Below are some records. Output the lines from the first one through the line that holds "Viewport: 799px width, 371px height.", exactly as written, with no pictures.

___ LISTED RECORDS

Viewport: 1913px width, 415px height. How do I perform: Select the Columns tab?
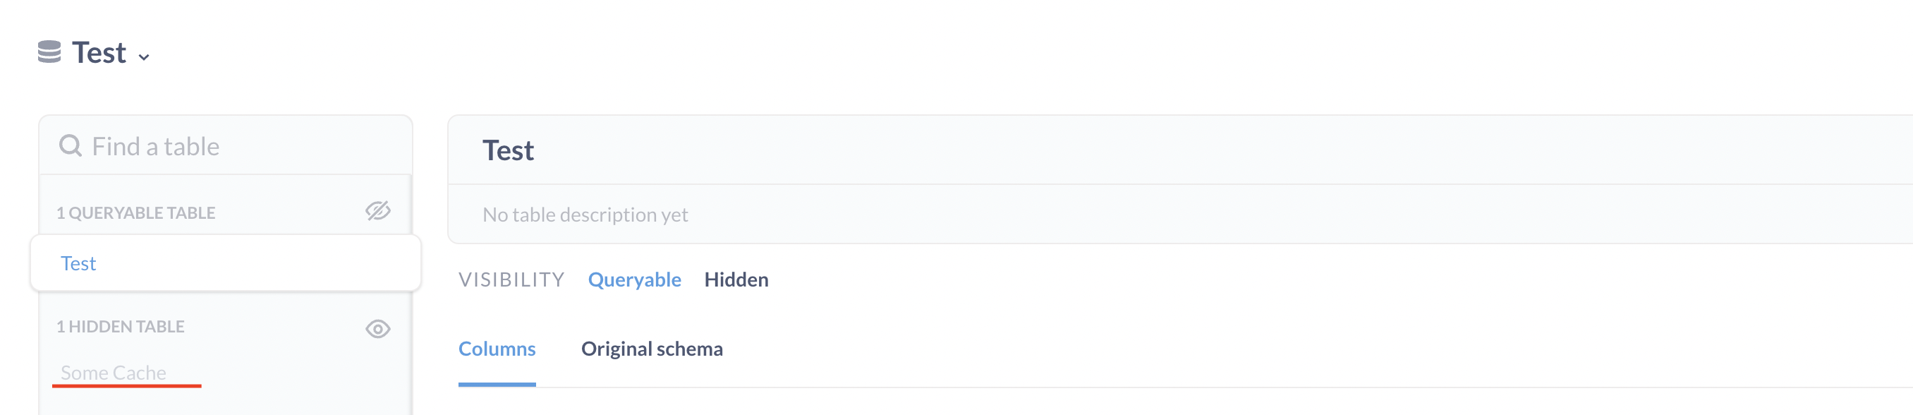tap(497, 348)
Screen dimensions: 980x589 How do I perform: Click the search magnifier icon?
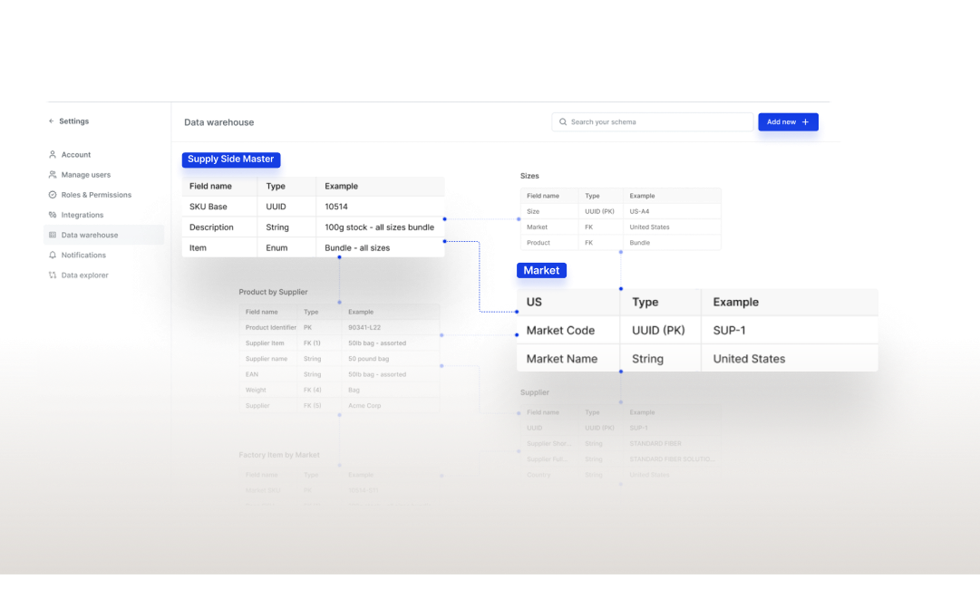coord(563,121)
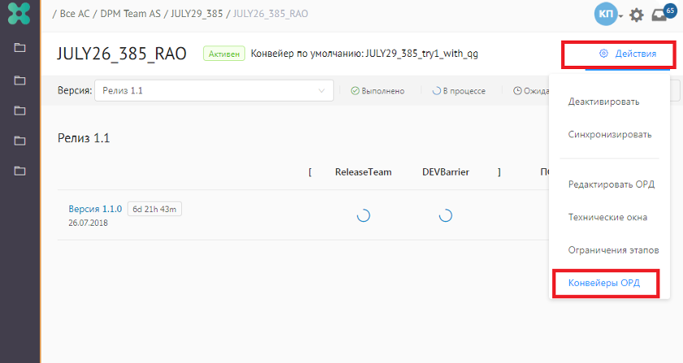Toggle the "В процессе" status filter
Viewport: 683px width, 363px height.
459,91
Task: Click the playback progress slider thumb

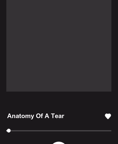Action: [9, 131]
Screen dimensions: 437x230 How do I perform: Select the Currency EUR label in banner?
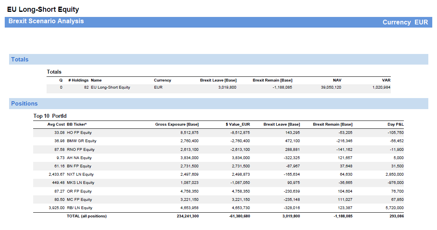click(405, 22)
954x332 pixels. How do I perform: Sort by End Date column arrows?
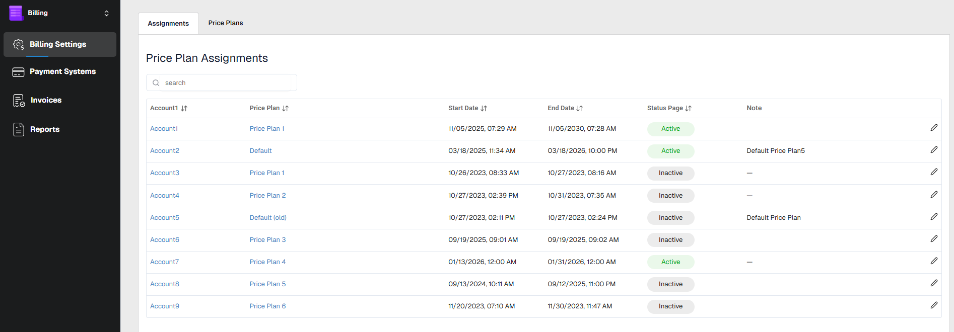579,109
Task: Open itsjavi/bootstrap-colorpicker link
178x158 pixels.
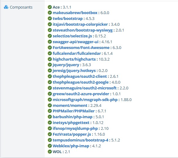Action: 80,24
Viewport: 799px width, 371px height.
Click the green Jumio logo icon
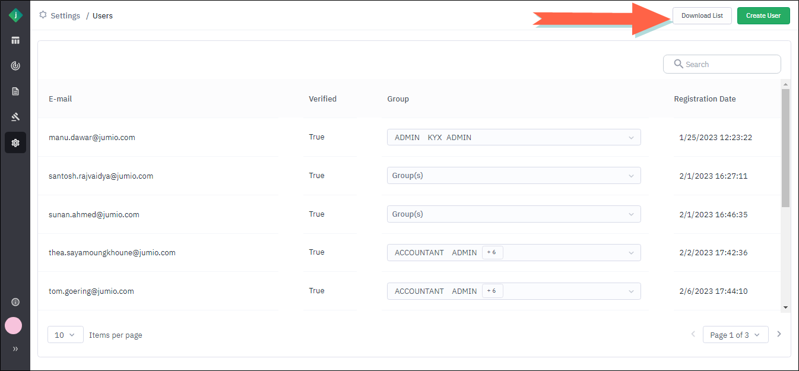tap(15, 15)
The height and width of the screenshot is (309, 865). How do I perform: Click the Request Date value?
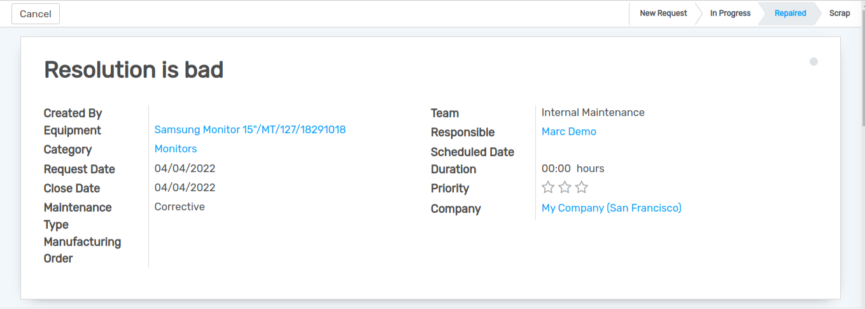[x=185, y=169]
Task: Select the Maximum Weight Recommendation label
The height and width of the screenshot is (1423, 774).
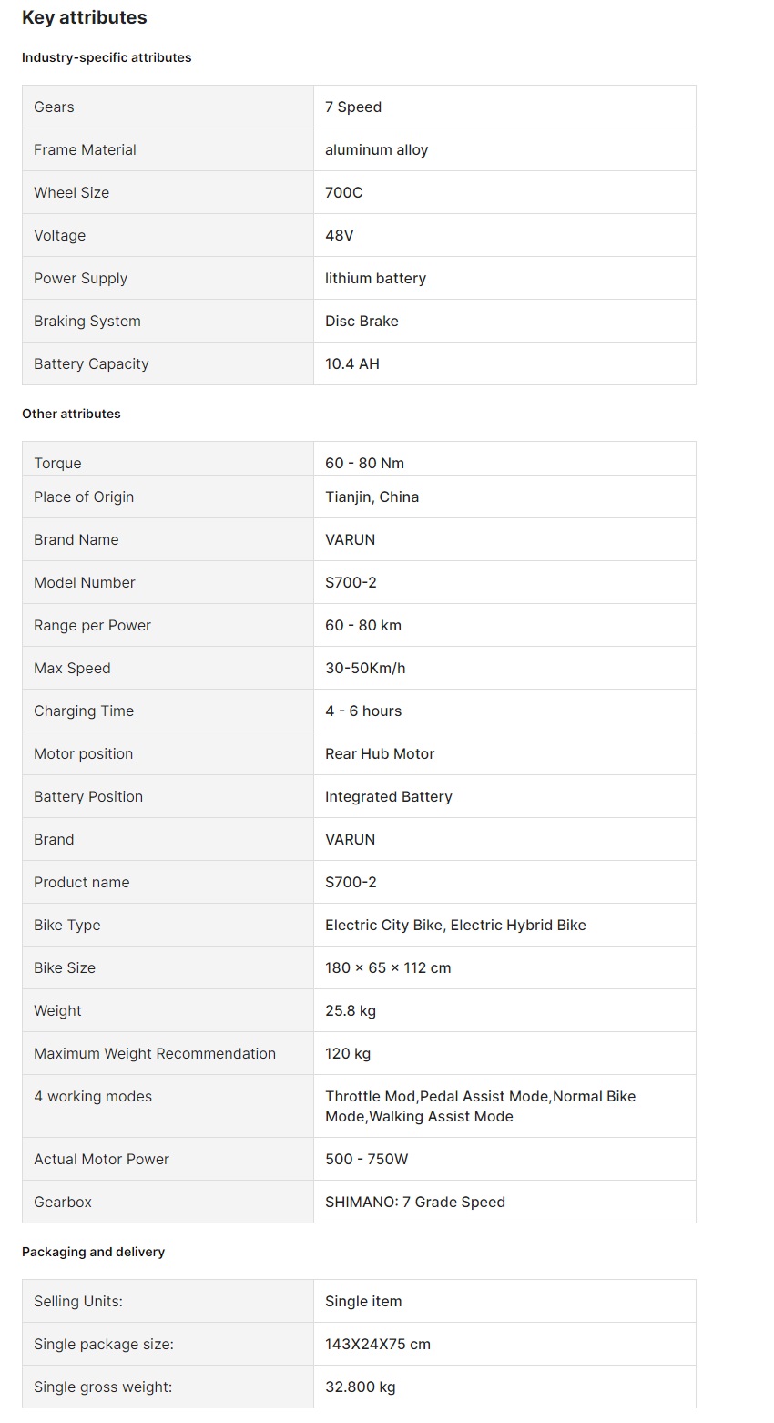Action: pyautogui.click(x=155, y=1053)
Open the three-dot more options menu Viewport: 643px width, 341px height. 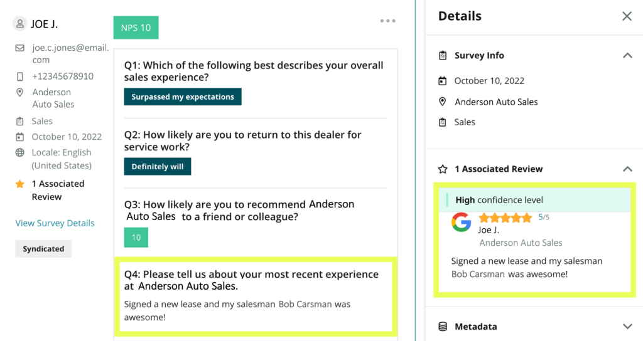tap(387, 21)
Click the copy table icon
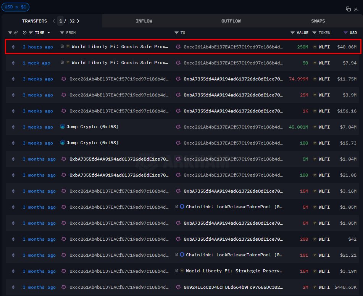 pyautogui.click(x=348, y=9)
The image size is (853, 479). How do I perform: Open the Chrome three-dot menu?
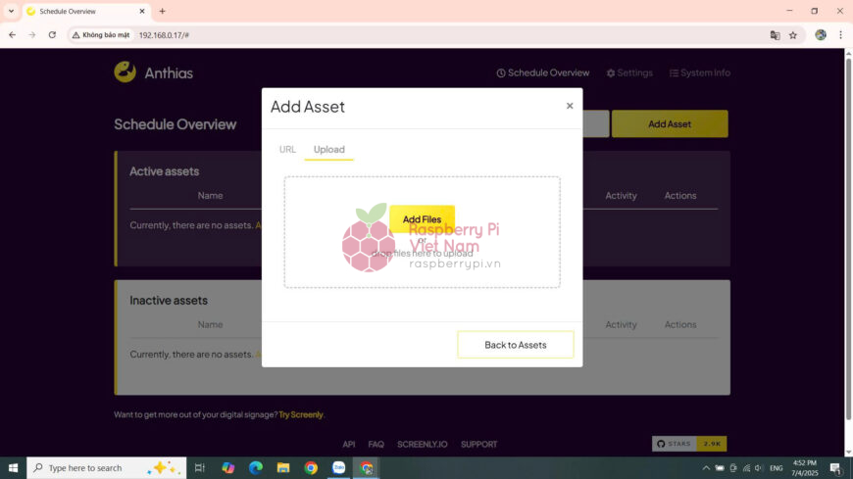click(840, 34)
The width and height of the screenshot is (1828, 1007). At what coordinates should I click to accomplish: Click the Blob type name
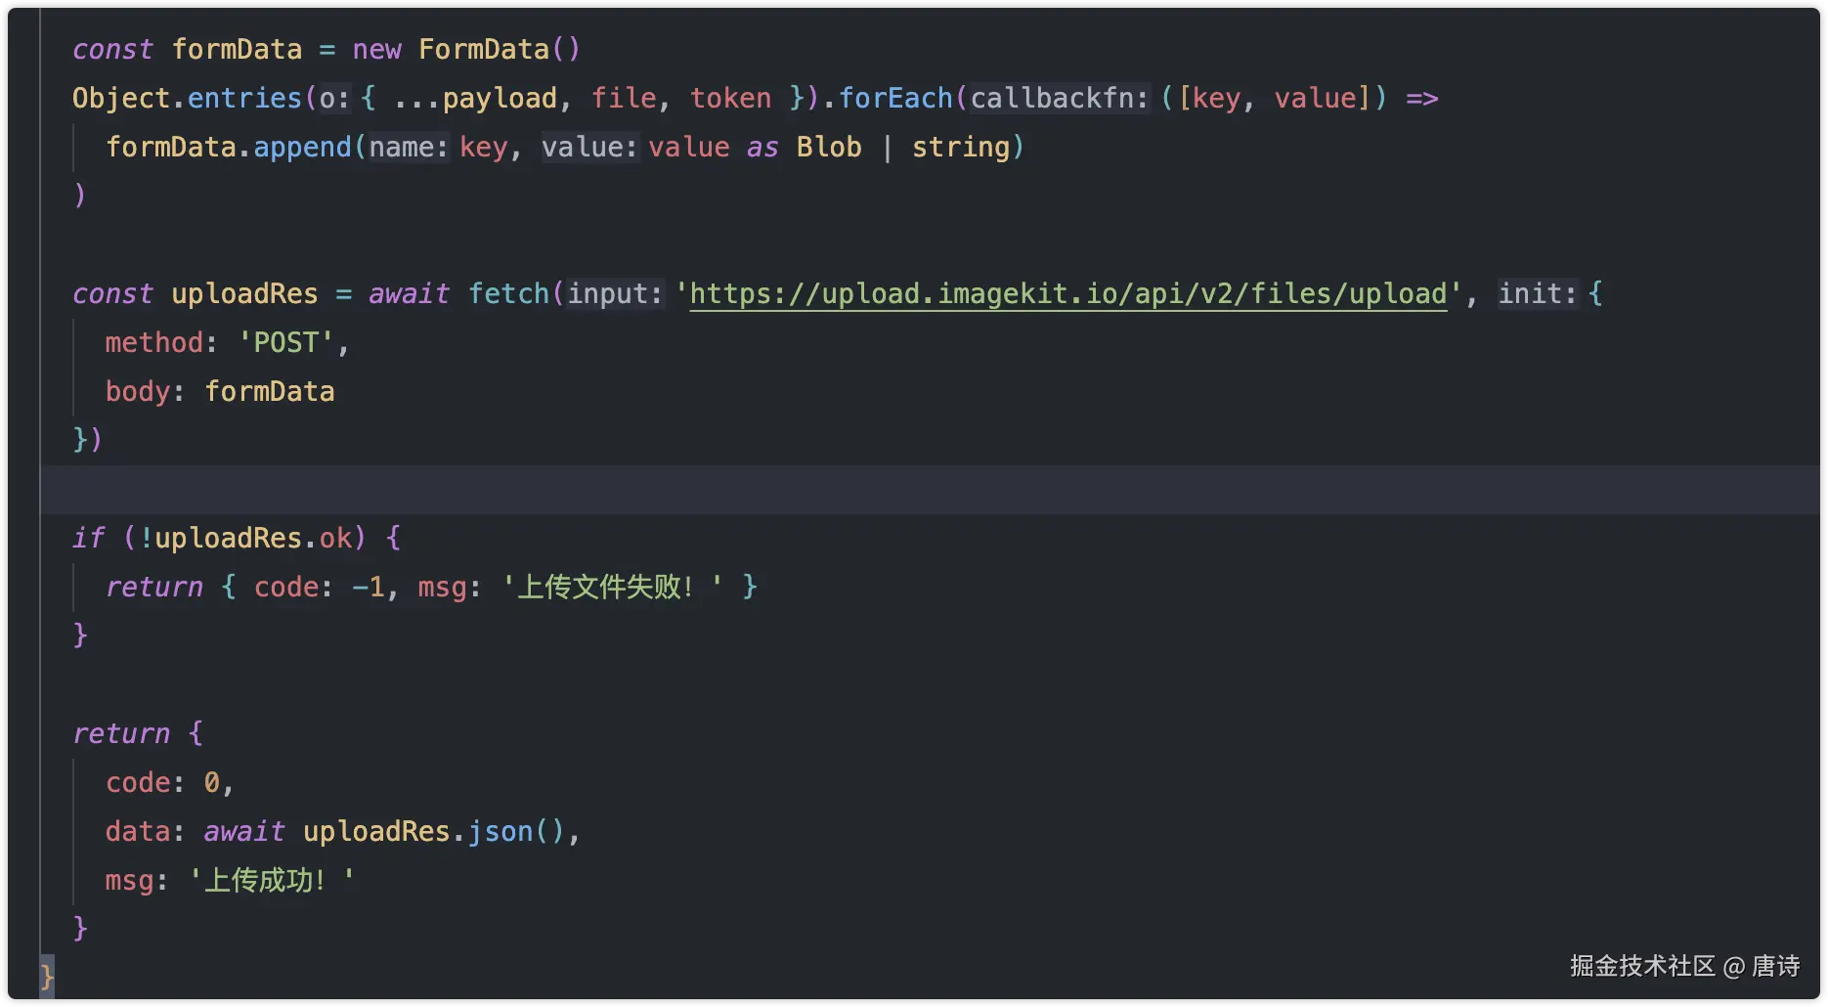[829, 148]
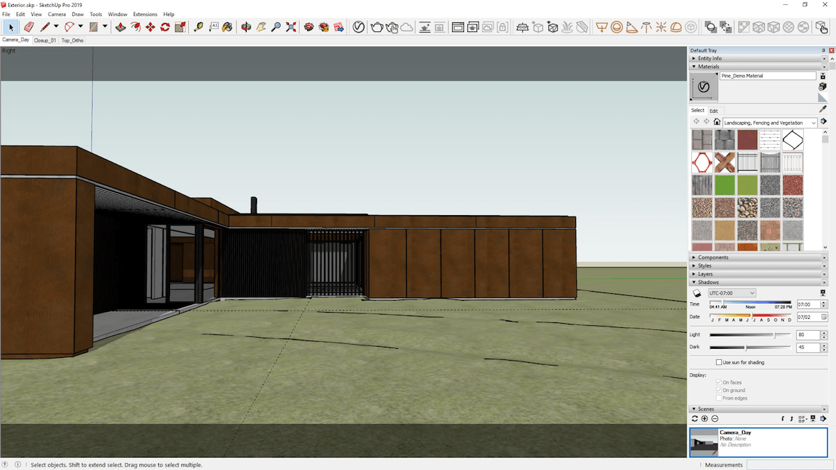Viewport: 836px width, 470px height.
Task: Toggle the On faces shadow display checkbox
Action: point(720,382)
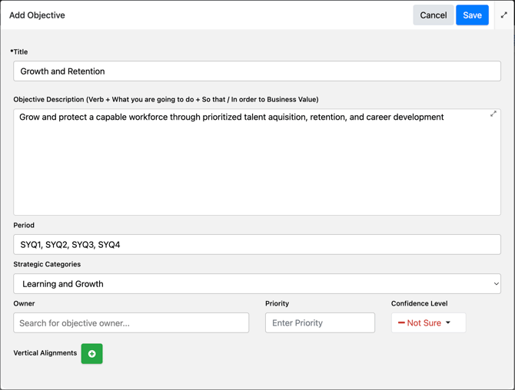
Task: Click into the Title field
Action: 257,71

______

THE ANSWER.
Viewport: 1913px width, 415px height. How do I perform: Select the Columns tab?
tap(497, 348)
Screen dimensions: 980x589 How do I perform: Click the search magnifier icon?
coord(563,121)
Toggle the "В процессе" status filter
Viewport: 683px width, 363px height.
459,91
Task: Click the playback progress slider thumb

Action: [9, 131]
Screen dimensions: 437x230 How do I perform: Select the Currency EUR label in banner?
click(405, 22)
954x332 pixels. How do I perform: Sort by End Date column arrows?
579,109
Task: Open itsjavi/bootstrap-colorpicker link
178x158 pixels.
Action: 80,24
Viewport: 799px width, 371px height.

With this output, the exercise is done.